Prompt ▸
Copy everything from the line containing "Switch to the Details tab" down to the line containing "coord(857,417)", keeping both of those lines, and leave the pictures out of your answer.

Data for this exercise ▸
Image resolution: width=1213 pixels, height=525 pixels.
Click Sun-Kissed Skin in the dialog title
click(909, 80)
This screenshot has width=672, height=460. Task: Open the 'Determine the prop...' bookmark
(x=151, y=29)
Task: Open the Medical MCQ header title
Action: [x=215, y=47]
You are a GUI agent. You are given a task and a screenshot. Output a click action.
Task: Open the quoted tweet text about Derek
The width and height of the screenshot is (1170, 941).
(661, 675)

==

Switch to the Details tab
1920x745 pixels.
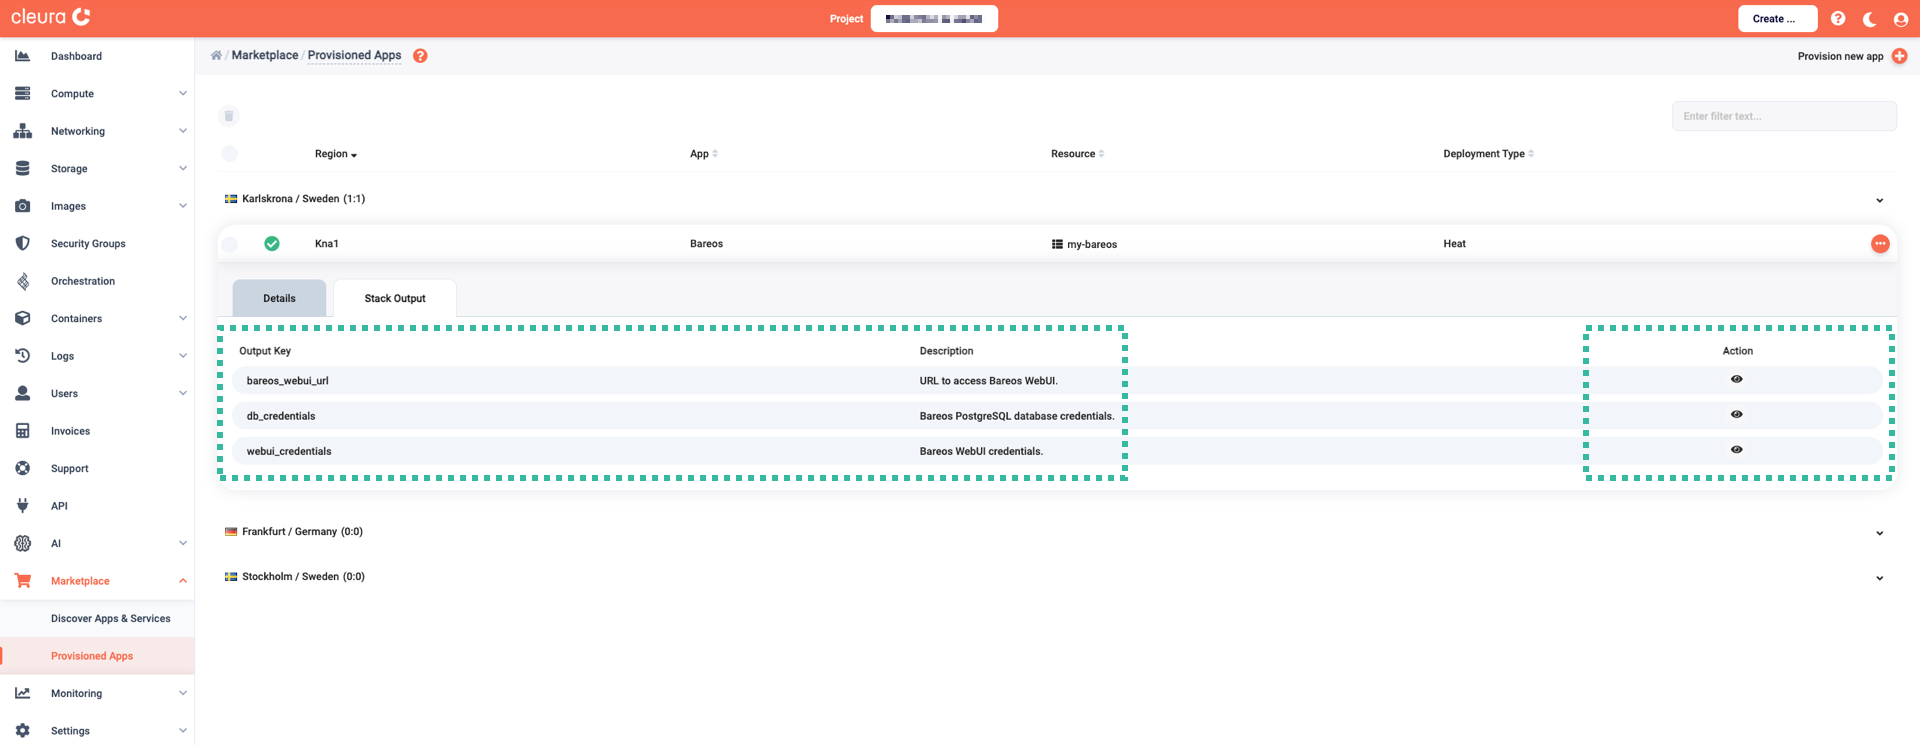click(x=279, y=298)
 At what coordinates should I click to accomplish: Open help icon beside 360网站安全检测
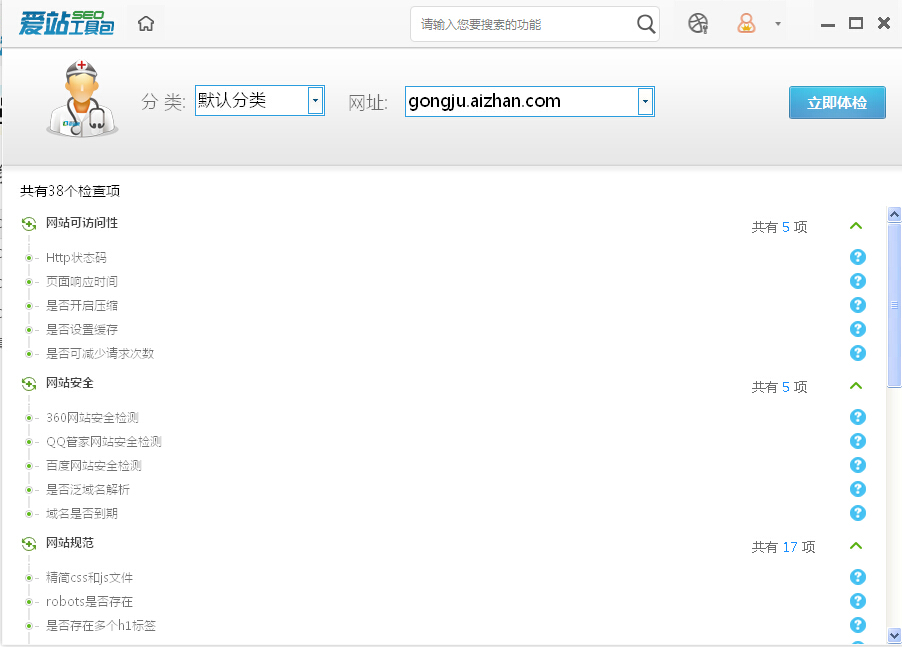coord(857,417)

* * *

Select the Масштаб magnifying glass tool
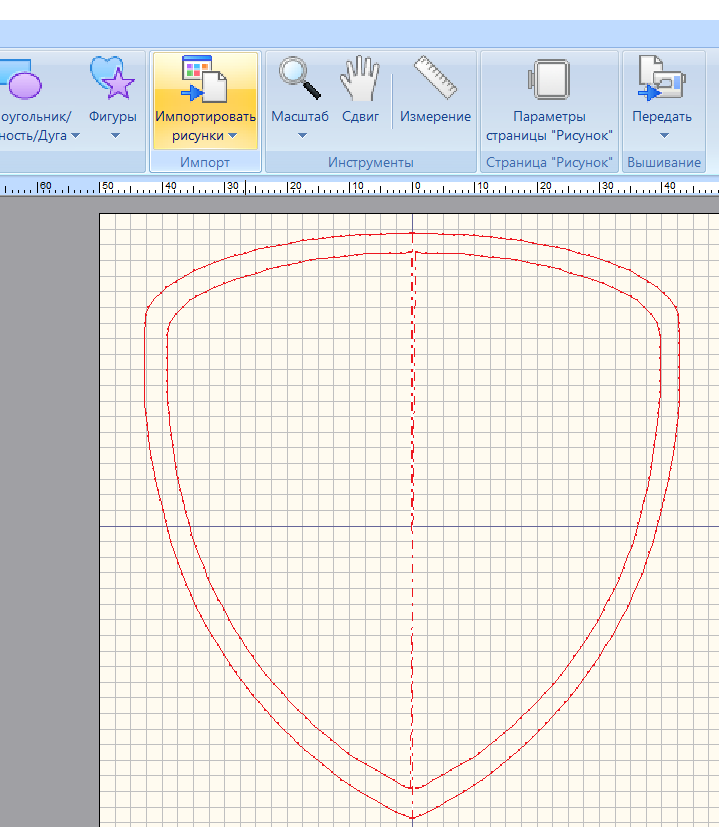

Output for this task ▸
Switch to the Details tab
1920x745 pixels.
click(x=279, y=298)
 At what coordinates should I click to accomplish: Open help icon beside 360网站安全检测
coord(857,417)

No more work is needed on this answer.